Working data.
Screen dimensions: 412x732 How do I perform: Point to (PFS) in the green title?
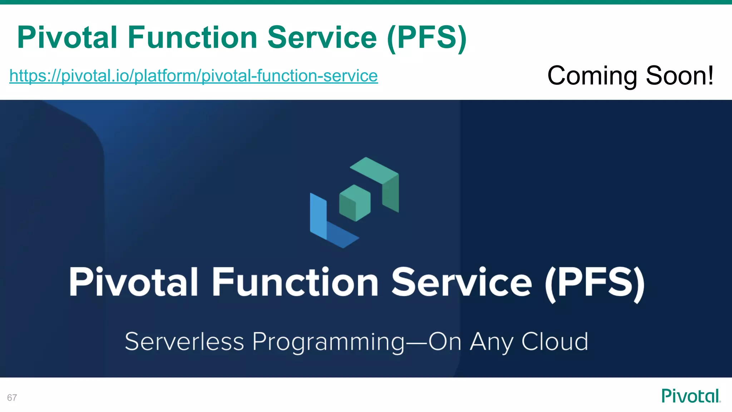[427, 38]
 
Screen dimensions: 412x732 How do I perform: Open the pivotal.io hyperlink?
[193, 76]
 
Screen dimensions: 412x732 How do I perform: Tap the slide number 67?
[12, 398]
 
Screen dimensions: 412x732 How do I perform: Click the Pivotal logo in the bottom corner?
[691, 396]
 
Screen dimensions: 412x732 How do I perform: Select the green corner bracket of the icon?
[382, 181]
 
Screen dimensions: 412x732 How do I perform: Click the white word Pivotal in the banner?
[133, 282]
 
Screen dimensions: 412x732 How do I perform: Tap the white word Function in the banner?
[295, 282]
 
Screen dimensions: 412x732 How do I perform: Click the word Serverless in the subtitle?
[184, 342]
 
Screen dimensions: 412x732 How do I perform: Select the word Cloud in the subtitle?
[554, 342]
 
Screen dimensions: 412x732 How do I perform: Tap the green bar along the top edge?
[366, 2]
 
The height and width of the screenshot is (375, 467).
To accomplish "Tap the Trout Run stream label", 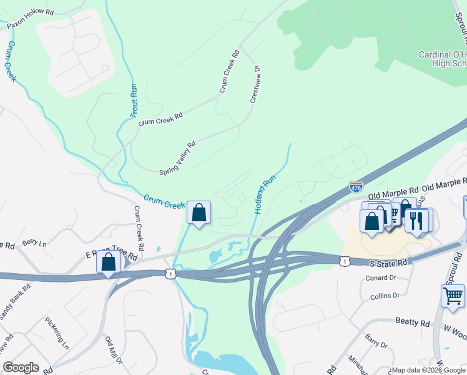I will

Task requirements. Please count the lines of the items above that contain the string "subtitle", treating uppercase and lowercase as different, and give only the number.

Exercise solution. 2